DIRECTIONS: Please count the lines in the data below that contain the string "dropdown", treating case as significant, and reply with only the number.

Interface element records
================================
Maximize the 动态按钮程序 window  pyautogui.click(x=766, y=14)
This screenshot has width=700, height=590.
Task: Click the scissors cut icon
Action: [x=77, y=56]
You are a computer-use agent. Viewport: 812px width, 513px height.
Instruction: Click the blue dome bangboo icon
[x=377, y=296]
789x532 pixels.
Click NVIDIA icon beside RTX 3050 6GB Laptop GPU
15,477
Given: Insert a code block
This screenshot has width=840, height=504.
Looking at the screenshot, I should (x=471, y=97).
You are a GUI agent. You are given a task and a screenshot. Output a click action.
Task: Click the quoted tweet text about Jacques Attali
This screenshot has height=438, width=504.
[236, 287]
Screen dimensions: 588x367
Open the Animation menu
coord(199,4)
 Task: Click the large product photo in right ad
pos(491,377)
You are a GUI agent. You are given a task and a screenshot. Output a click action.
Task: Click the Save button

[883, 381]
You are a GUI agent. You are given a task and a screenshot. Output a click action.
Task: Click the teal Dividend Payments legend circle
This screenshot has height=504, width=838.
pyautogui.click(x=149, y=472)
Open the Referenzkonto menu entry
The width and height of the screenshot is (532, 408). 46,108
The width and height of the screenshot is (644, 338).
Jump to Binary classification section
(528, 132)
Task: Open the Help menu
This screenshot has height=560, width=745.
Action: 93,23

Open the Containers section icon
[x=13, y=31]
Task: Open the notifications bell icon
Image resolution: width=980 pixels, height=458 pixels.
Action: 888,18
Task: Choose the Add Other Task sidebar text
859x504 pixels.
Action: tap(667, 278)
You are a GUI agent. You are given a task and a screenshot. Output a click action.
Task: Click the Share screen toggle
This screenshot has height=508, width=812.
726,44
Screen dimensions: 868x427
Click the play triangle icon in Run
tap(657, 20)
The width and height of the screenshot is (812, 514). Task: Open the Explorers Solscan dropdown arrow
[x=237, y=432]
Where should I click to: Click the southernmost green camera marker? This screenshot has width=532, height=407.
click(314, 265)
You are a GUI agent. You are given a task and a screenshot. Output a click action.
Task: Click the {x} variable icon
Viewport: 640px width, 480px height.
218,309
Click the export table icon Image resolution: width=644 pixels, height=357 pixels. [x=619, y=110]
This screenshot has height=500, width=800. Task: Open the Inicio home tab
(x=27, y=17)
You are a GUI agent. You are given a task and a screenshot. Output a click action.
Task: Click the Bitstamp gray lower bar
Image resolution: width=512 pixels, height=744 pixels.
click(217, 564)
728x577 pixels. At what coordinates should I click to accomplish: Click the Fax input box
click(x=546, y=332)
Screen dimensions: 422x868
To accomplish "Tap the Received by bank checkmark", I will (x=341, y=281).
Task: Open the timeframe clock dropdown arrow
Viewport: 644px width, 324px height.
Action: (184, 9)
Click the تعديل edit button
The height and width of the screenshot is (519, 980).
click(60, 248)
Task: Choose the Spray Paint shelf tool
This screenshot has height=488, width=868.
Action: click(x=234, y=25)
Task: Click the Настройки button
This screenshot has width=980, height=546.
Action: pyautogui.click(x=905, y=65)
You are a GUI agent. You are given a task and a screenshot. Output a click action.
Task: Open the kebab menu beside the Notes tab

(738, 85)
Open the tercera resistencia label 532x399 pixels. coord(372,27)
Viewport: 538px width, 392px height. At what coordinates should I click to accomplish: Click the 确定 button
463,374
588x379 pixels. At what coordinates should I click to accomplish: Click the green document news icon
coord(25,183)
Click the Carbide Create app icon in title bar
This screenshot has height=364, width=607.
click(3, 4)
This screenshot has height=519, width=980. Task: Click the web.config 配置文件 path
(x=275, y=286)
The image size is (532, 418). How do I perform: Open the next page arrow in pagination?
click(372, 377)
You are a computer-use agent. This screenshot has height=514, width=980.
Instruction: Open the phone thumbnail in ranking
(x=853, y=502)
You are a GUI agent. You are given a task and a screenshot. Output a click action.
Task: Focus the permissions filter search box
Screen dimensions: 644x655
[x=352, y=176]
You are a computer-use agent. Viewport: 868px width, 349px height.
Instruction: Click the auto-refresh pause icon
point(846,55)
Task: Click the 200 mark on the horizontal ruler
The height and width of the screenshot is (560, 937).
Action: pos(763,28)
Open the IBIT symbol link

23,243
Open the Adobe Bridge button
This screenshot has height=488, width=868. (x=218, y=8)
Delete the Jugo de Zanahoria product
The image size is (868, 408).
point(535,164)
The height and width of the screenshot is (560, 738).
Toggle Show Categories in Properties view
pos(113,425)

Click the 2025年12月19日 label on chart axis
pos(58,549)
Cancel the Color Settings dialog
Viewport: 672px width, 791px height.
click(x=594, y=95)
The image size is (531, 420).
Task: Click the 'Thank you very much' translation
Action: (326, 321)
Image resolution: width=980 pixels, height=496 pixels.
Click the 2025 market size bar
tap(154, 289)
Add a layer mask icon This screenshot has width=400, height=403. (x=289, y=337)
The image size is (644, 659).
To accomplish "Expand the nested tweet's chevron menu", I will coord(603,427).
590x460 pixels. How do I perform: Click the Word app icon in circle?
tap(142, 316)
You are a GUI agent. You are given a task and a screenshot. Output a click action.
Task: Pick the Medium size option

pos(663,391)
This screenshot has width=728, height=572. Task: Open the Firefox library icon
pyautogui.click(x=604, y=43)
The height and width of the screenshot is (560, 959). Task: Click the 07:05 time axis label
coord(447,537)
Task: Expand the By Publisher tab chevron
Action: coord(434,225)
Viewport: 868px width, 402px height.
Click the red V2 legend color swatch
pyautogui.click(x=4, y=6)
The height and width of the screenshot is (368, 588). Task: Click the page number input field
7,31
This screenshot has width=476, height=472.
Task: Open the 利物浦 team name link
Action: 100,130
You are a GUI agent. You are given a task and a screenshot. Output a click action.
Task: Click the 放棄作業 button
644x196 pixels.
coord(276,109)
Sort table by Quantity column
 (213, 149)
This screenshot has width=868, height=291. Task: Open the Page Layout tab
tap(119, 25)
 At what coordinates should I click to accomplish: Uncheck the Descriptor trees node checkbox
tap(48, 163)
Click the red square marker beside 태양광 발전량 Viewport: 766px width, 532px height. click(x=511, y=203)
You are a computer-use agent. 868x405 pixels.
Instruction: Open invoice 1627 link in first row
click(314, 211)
================================
THE SOLUTION: 2